--- Source records Enclosed Below ---

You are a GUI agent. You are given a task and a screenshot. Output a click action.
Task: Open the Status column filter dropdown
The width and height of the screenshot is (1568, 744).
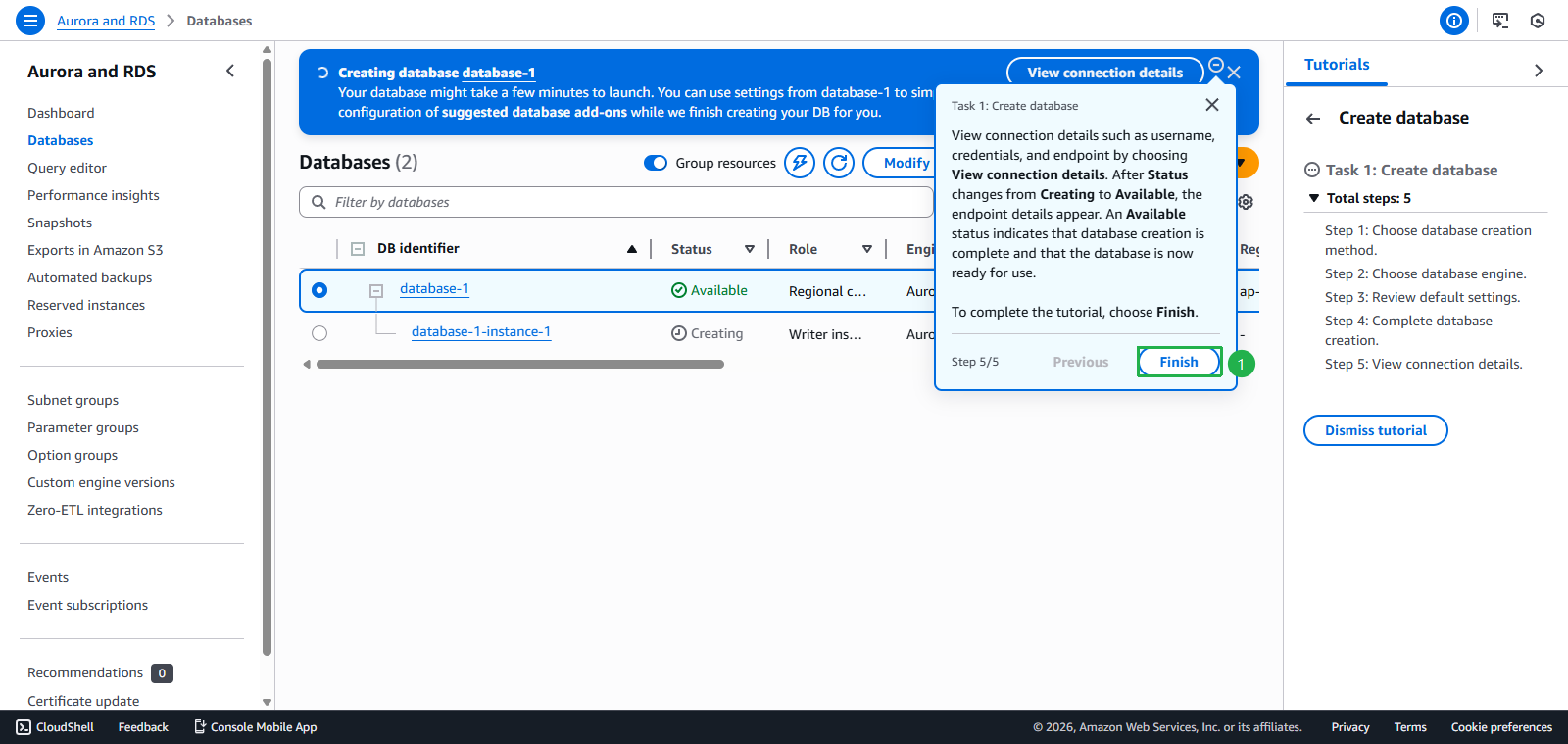[x=750, y=249]
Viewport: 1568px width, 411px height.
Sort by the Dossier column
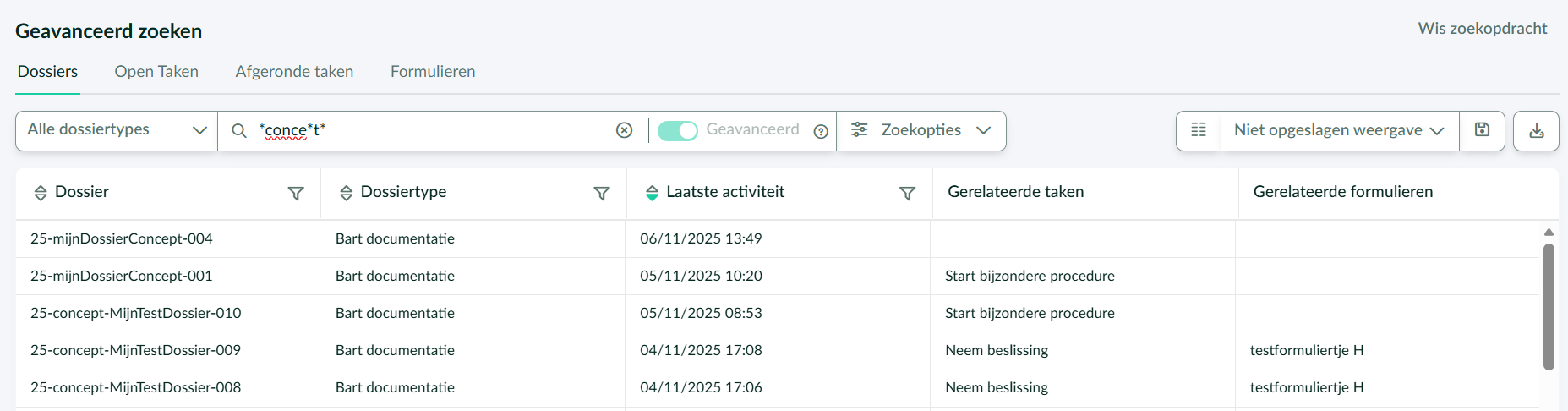(41, 193)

--- End of Enclosed Source records ---

Work to be completed:
Drop the images and copy all the data exactly.

Answer to the exercise:
You are a GUI agent. You are given a task and a screenshot. Output a click action.
Task: Open the Status column filter dropdown
The width and height of the screenshot is (1568, 744).
[x=750, y=249]
Viewport: 1568px width, 411px height.
Sort by the Dossier column
(41, 193)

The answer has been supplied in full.